Just thought I would add a photo of her that I found...pretty girl!!!


----------



## desertreef (Nov 14, 2009)

Yes, very pretty... just can't get over all that coat! 
I wonder how tall she was? If you ever come across the sizes of the dogs, way back then, I would be interested to know.
Thanks for posting another photo! How fun to go through your things!
Karen


----------



## ArreauStandardPoodle (Sep 1, 2009)

She would have been about 24". All of our dogs were average size...no real peanuts and no giants. While I am going through the photos I just cannot believe that coat. When you are living through it you don't realize, but then you see the pictures and think "Oh my soul...how the heck did we do that???"
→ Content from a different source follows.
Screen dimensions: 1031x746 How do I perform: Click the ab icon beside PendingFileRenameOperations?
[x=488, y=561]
I found another photo of our girl Ch. Cherod's That's my Number (Bingo) who we just couldn't get the last point on her, so Susan showed her once, and BINGO, she got it!! I will post it next week. I am also looking for photos of me at seven with a stacked spoo, and it is hilarious the way I am gripping that poor dogs tail. I know I will find them, it just might not be for a while.

I am very glad you are enjjoying them Karen. There will be loads more coming.


----------



## ArreauStandardPoodle (Sep 1, 2009)

She would have been about 24". All of our dogs were average size...no real peanuts and no giants. While I am going through the photos I just cannot believe that coat. When you are living through it you don't realize, but then you see the pictures and think "Oh my soul...how the heck did we do that???"
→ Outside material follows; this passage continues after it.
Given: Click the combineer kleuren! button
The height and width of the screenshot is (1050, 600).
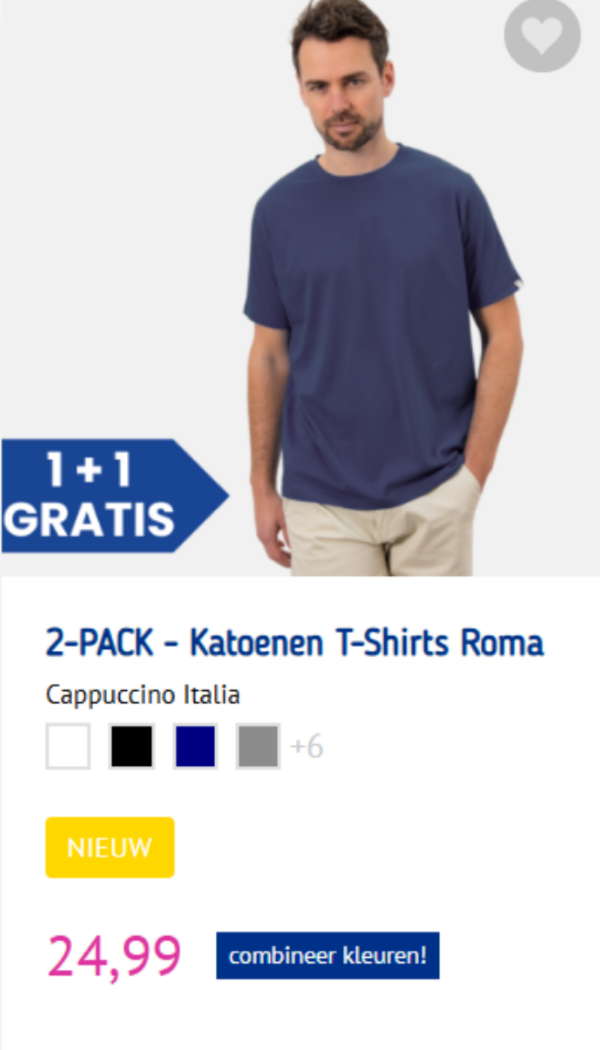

I found another photo of our girl Ch. Cherod's That's my Number (Bingo) who we just couldn't get the last point on her, so Susan showed her once, and BINGO, she got it!! I will post it next week. I am also looking for photos of me at seven with a stacked spoo, and it is hilarious the way I am gripping that poor dogs tail. I know I will find them, it just might not be for a while.

I am very glad you are enjoying them Karen. There will be loads more coming.


----------



## jester's mom (Nov 25, 2008)

Gee, you are finding some real treasures, aren't you? My daughter is an artist and is going to do a pic of one of my dogs for me, someday one of my grandchildren will be able to do just what your doing now. Love it that your mom kept all her show/poodle stuff, for you sake. 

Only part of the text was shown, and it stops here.